What you have to do:
Repeat verbatim, and only, the lines of the data below, beginning at the line that contains "You are a computer-use" and stopping after the line that contains "Instruction: Go to".

:: Record set

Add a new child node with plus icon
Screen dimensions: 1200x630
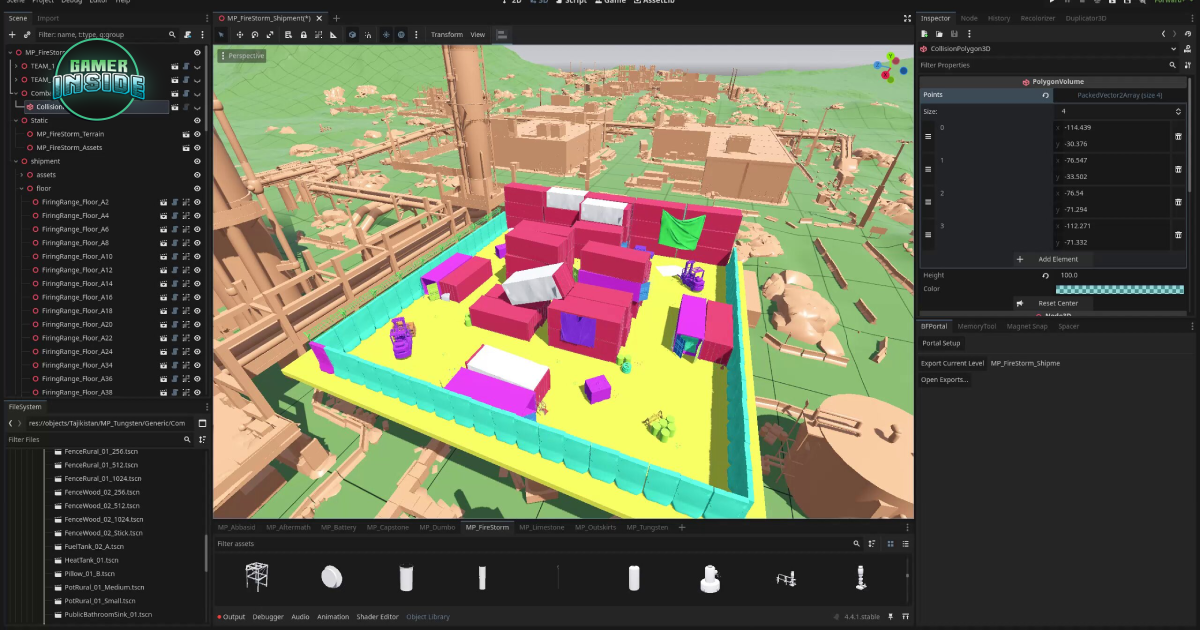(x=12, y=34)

::::
:: Record set

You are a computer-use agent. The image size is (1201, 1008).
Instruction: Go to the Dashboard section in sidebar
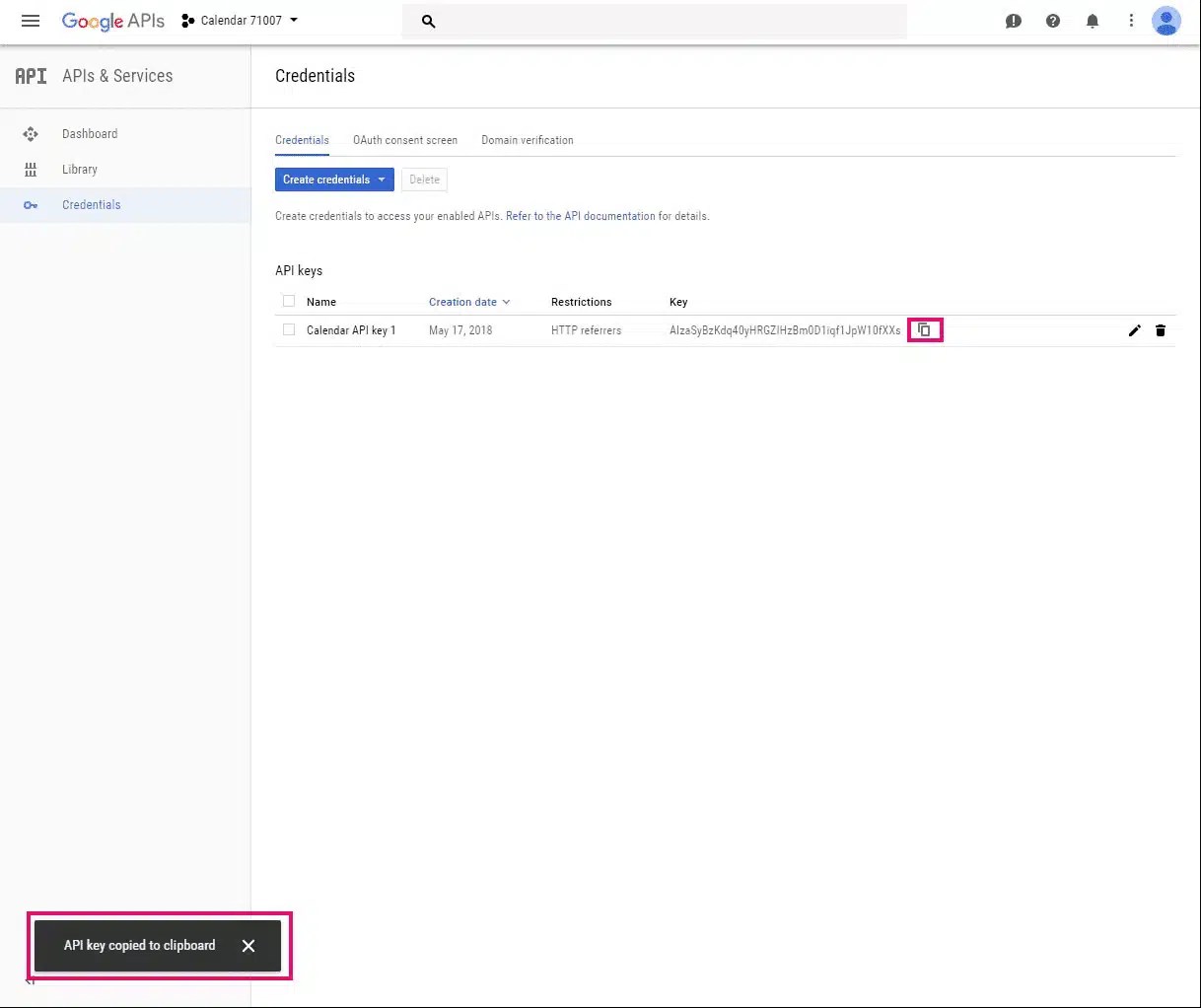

::::
:: Record set

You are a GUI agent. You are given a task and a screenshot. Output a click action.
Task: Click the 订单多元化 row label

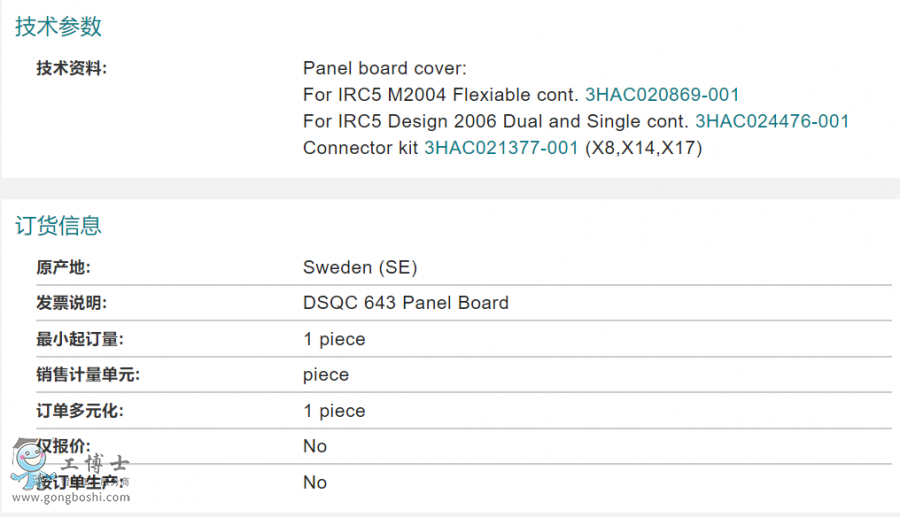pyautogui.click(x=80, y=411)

::::

Output for this exercise:
You are a computer-use agent. The image size is (1201, 1008).
Instruction: Go to the Dashboard section in sidebar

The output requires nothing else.